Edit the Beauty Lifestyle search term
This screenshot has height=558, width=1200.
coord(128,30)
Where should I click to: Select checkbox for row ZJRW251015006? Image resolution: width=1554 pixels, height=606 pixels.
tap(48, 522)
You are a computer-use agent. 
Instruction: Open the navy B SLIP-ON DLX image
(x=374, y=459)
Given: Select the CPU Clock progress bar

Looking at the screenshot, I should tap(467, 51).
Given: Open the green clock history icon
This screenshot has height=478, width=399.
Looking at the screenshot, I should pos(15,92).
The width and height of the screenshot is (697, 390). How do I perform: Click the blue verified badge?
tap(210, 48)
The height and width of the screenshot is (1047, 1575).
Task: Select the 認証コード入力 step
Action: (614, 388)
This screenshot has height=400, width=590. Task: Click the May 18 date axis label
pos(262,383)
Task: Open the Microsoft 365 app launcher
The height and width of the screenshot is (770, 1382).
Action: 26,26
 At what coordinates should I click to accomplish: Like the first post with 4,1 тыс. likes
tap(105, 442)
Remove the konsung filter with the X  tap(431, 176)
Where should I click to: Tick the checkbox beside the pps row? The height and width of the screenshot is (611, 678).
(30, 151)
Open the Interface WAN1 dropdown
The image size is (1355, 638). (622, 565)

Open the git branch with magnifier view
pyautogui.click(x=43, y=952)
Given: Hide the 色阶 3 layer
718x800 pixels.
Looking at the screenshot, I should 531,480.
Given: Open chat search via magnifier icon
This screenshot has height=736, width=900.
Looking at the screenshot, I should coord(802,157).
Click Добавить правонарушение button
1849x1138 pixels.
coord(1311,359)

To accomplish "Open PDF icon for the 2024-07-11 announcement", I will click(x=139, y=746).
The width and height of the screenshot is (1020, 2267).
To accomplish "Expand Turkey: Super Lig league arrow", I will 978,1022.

→ WHAT YOU SHOULD DO
Write out once more the lines above beginning at the line with "This screenshot has height=400, width=590."; continue through the final line and stop there.

→ TASK RESPONSE
This screenshot has height=400, width=590. Task: Click the May 18 date axis label
pos(262,383)
Task: Open the Microsoft 365 app launcher
The height and width of the screenshot is (770, 1382).
Action: 26,26
 At what coordinates should I click to accomplish: Like the first post with 4,1 тыс. likes
tap(105, 442)
Remove the konsung filter with the X  tap(431, 176)
Where should I click to: Tick the checkbox beside the pps row? The height and width of the screenshot is (611, 678).
(30, 151)
Open the Interface WAN1 dropdown
The image size is (1355, 638). (622, 565)

Open the git branch with magnifier view
pyautogui.click(x=43, y=952)
Given: Hide the 色阶 3 layer
718x800 pixels.
Looking at the screenshot, I should 531,480.
Given: Open chat search via magnifier icon
This screenshot has height=736, width=900.
Looking at the screenshot, I should coord(802,157).
Click Добавить правонарушение button
1849x1138 pixels.
coord(1311,359)

To accomplish "Open PDF icon for the 2024-07-11 announcement", I will click(x=139, y=746).
The width and height of the screenshot is (1020, 2267).
To accomplish "Expand Turkey: Super Lig league arrow", I will 978,1022.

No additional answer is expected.